The question raised for our consideration in these appeals is whether while repairing the defective compressors any part such as stators replaced by the appellant involves manufacturing activity attracting duty under the Central Excise Act. The appellant in the process of repairing scraps some components which cannot be repaired and one such component is stators.

The stators were earlier manufactured in the factory of the appellants for repairing of the compressors. Later, the materials required for replacing the scrapped components are received on payment of duty from the factory of the appellant. The Service Centre sends these materials to outside job workers for making the stators. Thereafter the appellant undertook the shaping, varnishing and baking of such stator to fit such stators into the compressor housing. The Collector having felt that the activity of shaping, varnishing and baking done by the appellant on receipt of the stator from the job workers results in manufacture and initiated proceedings for adjudication of tax.

The appellant contended that the job workers are manufacturers of stators and not the appellant as stators are received from the job workers in complete technically functional state. The activities undertaken by the appellants are only to use the stator and not manufacture the stators. The appellants also challenged the invocation of the longer period of limitation, which was available to the appellants only in case of suppression of fraud, coalition or willful statement or contravention of rules to the payment of duty.

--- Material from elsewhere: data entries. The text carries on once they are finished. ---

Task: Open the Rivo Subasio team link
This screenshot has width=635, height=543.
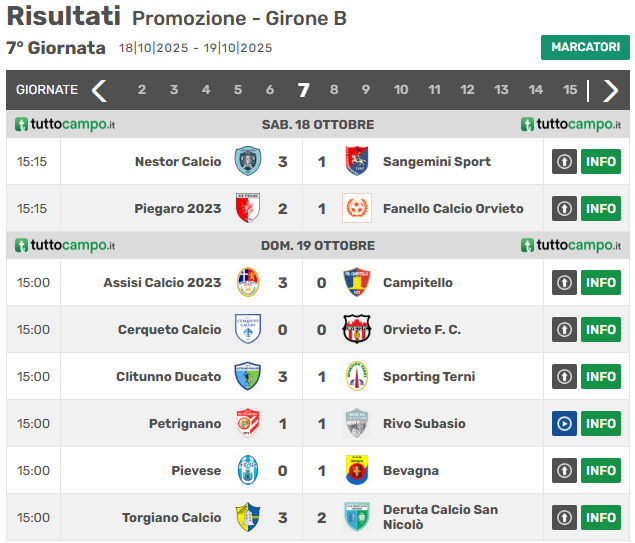Action: [x=424, y=423]
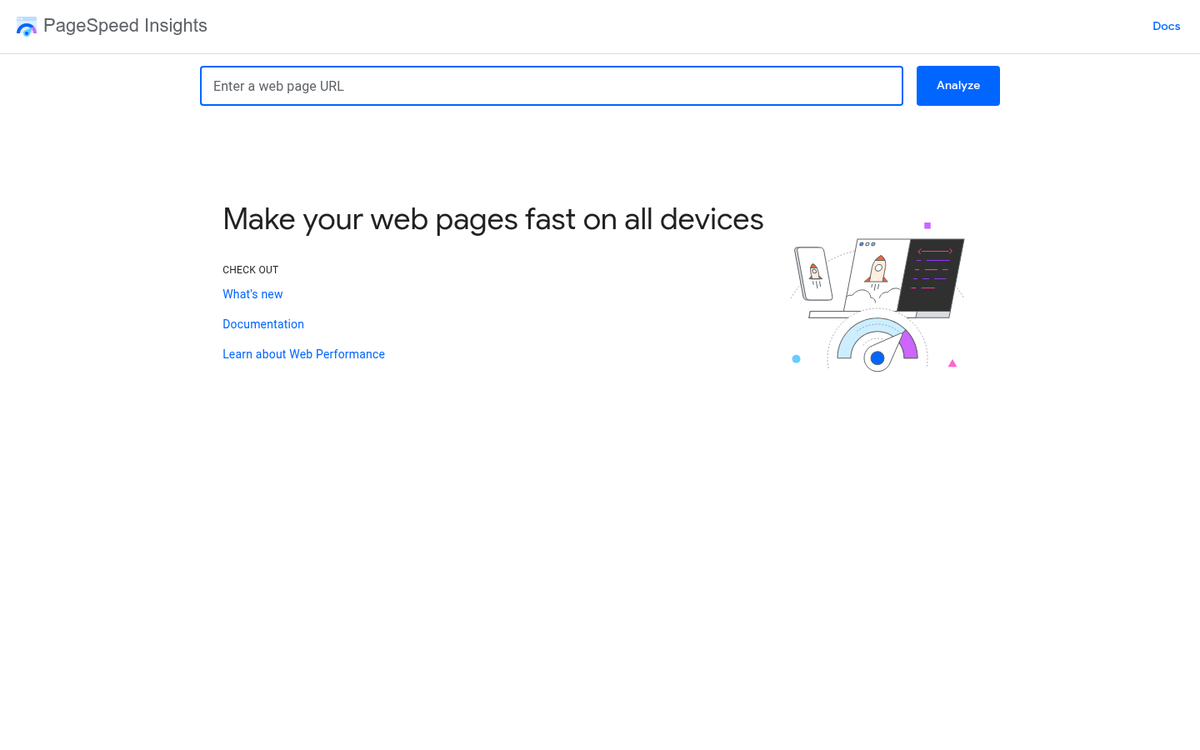Click the web page URL input field
The height and width of the screenshot is (750, 1200).
[550, 86]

The Adjudicating Authority held that the job workers is the manufacturer of the stator and not the appellants and that the extended period of limitation cannot be invoked. On appeal to the Appellate Tribunal, it was held that the appellants are manufacturers of the stators and not the job workers because they undertook the process of shaping, varnishing and baking and then only the marketable goods came into existence and it also held that the extended period of limitation was invokable.

Hence this appeal.

Somewhat similar questions had arisen for consideration in Shriram Refrigeration Industries Ltd. v. Collector of Central Excise, Hyderabad, 1986 (26) E.L.T. 353 and in CCE, New Delhi V. Karna Industries, 1992 (42) ECR 522. It appears that the appeal filed against the order made in the Shriram Refrigeration case (supra) to this Court stood dismissed by this Court in Civil Appeal Nos.1029 of 1987 and connected matters on merits. In that case the meaning of 'repairs' as differentiated from the term 'manufacturer' had been examined thoroughly by the Tribunal and, therefore, took the view that the repair, recondition or remake in the process of repair employed would not amount to manufacture. Similarly, in the case of 'Karna', the Tribunal took the view that the defective compressors received if repaired by putting in the necessary parts which had worn out or scrapped then there is no manufacturing activity involved.

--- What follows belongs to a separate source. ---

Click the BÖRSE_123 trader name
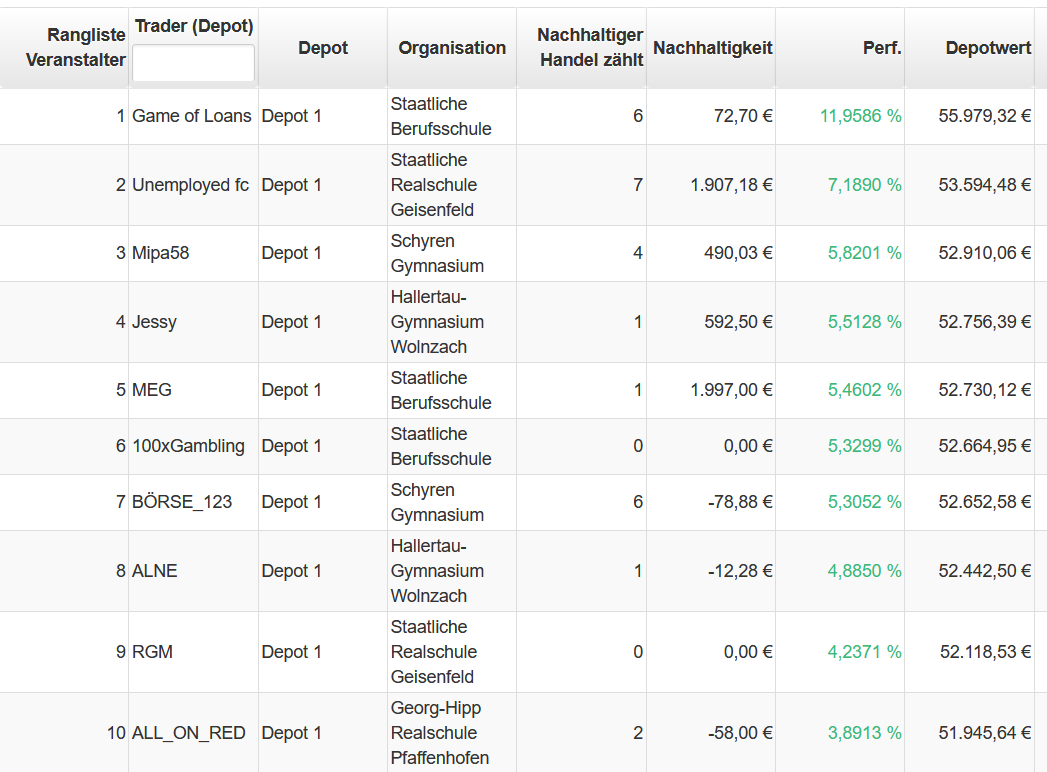The width and height of the screenshot is (1047, 772). (x=182, y=502)
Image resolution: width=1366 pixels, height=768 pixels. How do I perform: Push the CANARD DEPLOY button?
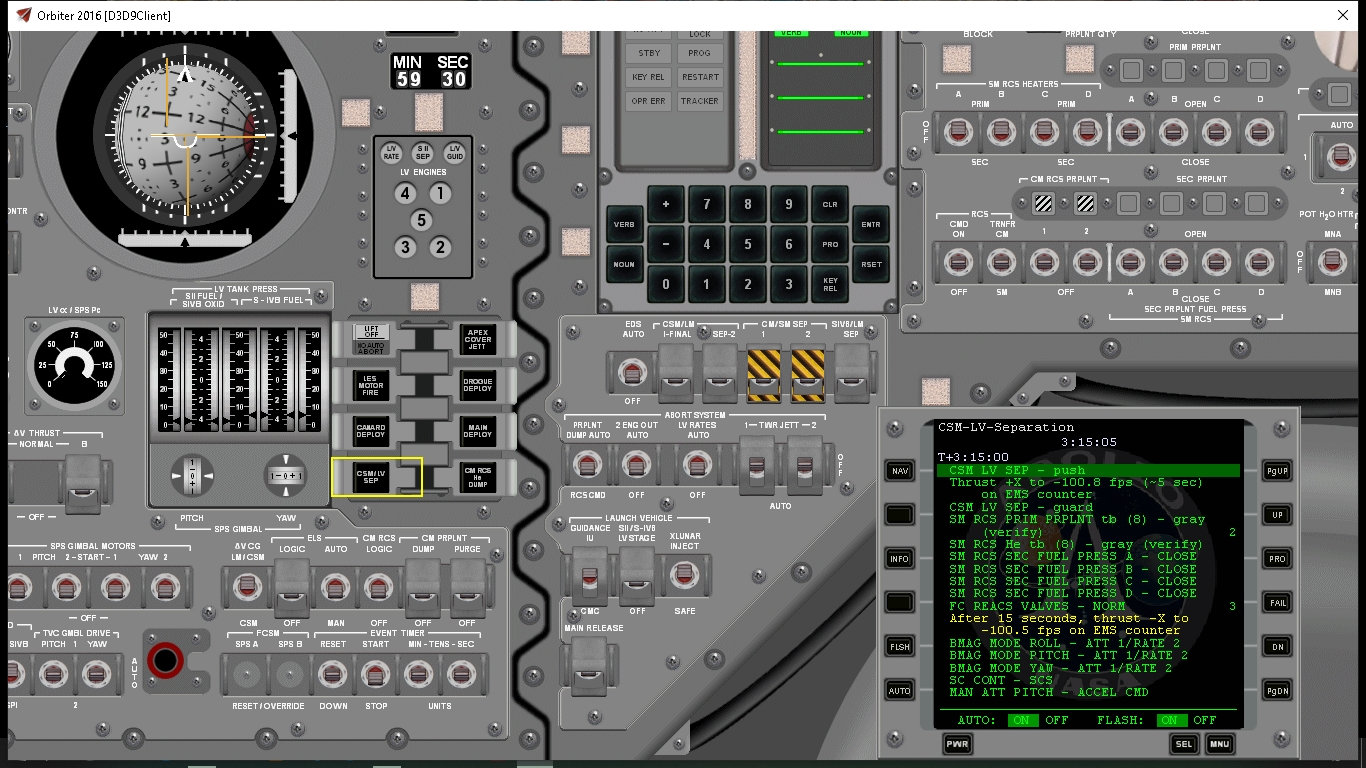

It is clear that the Tribunal, however, in the order under appeal took the view that while the job workers carried out the job work of winding of the stator, but such stator would not be ready for use in the compressor and would be subject to the processes of pressing for shaping by hydraulic press. This would go to show that the stator as such could not have been fitted and used in the compressor for which purpose it has been formed. Further, varnishing was to be done by the appellants and the same was done to provide necessary insulation and it became a finished product only in the hands of the appellants. Therefore, the activity carried on by the appellant was considered to be one of manufacturer because they were carrying out the full range of processes for bringing into existence the 'stator' and this range of process carried out by them was exactly the same are the ones which are carried out for the stators which were manufactured out of new stack of laminations.

The situation that is considered and examined either in the 'Shriram Refregeration' or 'Karna Industries' was entirely different. In the present case, what was looked into examined and found was the several steps taken in respect of the stator and so far as the stators were concerned, it has been rightly held by the Tribunal that separate activities were carried on by the appellants which were identical to the ones that was carried out in respect of new stator and, therefore, to the extent of the stator being made ready for the purpose of using in the repairing of compressor must be held to be an activity of manufacture and the Tribunal has confirmed the demand only in respect of "Stators".

But, insofar as the application of extended period of limitation provided under Section 11A is concerned, we do not think that the Tribunal is justified because it was not clear as to whether if any part is used for the purpose of repairing a machinery would amount to manufacture. In fact, the Tribunal on a detailed analysis and after going into several processes carried out by the appellant, came to the conclusion that the stators which were used in the repairing of the compressors involved manufacturing activity. This circumstance itself shows that there was bona fide dispute between the parties in regard to the question whether stators made ready for the purpose of use of compressors involved any manufacturing activity or not. Therefore, to the extent the authorities invoked Section 11A of the Act and imposed penal interests and other penalities shall stand set aside and the order made by the Tribunal stands modified to that extent.

These appeals are partly allowed accordingly.